One of the first questions APAC founders ask before running outbound is simple: is cold email even legal in Singapore? The short answer is that B2B cold email to business contacts, done properly, is generally permitted, but there are real rules to follow. Here is a plain-English overview of how the two relevant laws work and a checklist to stay on the right side of them.

This is general information, not legal advice. Singapore's rules do change, so confirm the specifics with a qualified professional before you scale a campaign.

PDPA and business contact information

Singapore's Personal Data Protection Act (PDPA) governs personal data, but it carves out what it calls business contact information: a person's name, position, business title, business phone, business email, and business address, when provided and used for business purposes rather than personal ones. Consent obligations that apply to personal data generally do not apply to business contact information used to reach someone in their professional capacity.
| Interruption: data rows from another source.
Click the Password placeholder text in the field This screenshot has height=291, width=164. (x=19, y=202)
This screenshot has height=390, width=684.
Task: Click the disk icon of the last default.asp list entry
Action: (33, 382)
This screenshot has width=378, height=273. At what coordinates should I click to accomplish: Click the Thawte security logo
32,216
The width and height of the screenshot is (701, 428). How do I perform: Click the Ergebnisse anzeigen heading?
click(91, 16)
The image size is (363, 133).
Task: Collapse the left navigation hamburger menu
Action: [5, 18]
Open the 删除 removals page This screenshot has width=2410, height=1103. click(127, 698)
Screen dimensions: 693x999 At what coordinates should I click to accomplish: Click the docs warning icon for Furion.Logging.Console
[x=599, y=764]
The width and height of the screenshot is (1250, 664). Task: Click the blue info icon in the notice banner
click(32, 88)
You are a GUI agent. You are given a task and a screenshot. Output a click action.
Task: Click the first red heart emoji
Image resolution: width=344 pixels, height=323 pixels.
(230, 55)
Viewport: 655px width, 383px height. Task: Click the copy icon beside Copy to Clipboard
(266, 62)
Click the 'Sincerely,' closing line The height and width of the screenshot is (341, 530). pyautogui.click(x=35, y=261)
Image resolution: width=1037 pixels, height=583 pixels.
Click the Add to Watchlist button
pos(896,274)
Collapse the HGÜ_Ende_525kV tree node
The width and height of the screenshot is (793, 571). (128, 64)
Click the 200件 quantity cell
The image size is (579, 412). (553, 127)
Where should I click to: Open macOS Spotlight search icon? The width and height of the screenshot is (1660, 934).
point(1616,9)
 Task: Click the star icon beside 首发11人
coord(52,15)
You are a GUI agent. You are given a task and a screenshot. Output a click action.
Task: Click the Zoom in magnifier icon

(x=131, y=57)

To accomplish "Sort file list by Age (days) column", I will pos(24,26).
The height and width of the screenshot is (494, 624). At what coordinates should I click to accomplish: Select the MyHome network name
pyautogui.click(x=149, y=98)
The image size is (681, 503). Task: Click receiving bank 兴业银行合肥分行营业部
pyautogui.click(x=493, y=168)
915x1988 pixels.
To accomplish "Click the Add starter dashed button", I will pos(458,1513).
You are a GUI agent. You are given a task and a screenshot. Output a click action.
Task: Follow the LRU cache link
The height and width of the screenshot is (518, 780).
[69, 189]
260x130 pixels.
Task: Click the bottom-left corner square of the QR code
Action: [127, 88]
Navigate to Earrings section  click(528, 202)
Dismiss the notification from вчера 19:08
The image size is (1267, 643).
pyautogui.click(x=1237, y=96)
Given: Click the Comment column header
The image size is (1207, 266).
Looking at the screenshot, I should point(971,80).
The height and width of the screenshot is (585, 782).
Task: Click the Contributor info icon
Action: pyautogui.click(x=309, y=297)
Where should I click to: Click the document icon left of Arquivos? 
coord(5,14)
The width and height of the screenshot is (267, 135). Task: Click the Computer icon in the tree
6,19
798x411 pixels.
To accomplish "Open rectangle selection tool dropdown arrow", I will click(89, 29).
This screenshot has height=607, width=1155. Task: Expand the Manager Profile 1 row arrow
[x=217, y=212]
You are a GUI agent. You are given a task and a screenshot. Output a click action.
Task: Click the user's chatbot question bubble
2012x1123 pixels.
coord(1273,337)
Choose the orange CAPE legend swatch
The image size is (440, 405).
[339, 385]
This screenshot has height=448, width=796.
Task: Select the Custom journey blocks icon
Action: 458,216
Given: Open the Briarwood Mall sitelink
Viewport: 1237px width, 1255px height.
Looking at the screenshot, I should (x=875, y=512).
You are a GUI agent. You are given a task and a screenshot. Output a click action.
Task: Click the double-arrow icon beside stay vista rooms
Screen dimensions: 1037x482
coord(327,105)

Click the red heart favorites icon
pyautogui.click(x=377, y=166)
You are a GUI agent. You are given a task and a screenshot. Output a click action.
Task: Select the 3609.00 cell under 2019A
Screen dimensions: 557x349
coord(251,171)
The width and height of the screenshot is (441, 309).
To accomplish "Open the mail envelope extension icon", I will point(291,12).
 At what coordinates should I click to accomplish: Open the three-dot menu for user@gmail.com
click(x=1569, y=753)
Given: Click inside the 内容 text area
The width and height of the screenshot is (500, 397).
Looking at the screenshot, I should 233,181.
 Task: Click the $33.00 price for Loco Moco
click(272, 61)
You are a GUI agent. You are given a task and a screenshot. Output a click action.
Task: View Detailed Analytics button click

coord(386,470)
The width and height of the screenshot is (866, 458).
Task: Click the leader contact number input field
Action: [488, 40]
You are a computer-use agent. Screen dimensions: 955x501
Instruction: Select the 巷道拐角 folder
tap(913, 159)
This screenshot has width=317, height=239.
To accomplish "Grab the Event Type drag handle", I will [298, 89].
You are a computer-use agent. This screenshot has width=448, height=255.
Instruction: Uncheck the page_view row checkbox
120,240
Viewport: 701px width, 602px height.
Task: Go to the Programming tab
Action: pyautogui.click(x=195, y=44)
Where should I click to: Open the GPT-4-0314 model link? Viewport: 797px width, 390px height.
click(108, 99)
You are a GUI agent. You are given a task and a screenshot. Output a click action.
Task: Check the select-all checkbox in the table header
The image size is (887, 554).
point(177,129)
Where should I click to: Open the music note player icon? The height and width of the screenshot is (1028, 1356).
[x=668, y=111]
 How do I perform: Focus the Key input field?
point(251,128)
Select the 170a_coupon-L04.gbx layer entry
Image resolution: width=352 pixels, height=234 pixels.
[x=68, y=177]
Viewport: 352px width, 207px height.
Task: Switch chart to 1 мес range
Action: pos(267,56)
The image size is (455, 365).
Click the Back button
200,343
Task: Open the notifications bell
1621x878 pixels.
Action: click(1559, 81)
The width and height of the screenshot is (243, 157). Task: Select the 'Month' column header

That is the legal basis most B2B cold outreach in Singapore relies on: emailing a work address about a relevant business matter.

The Spam Control Act

Sending unsolicited commercial messages in bulk is governed by the Spam Control Act, which covers email and SMS. The practical requirements that matter for a cold email program are straightforward and good practice anyway:

• Provide a clear way to unsubscribe in every message.
• Honour an unsubscribe request promptly; the Act sets a limit of ten business days.
• Do not use false or misleading subject lines or header information.
• Include accurate sender details so the recipient knows who is contacting them.

A practical compliance checklist

• Send to business email addresses about genuine business matters, not personal accounts.
• Keep an unsubscribe link in every send and process opt-outs automatically.
• Maintain a suppression list so opt-outs and bounces are never contacted again.
• Keep subject lines honest and your sender identity accurate.
• Keep volumes sensible and your targeting relevant; irrelevant blasting invites complaints regardless of the law.

HuntSales is built to make the mechanical parts of this the default: every sequence supports an unsubscribe, opt-outs and bounces drop into a suppression list that is automatically excluded from future sends, and reply detection stops a sequence the moment someone responds. That does not replace your own legal judgement, but it removes the easy ways to slip.

Treat compliance as part of good outreach, not a tax on it. Relevant, well-targeted, easy-to-unsubscribe email is both more lawful and more effective than volume blasting. Again, this is general guidance only; check the current rules with a professional before scaling.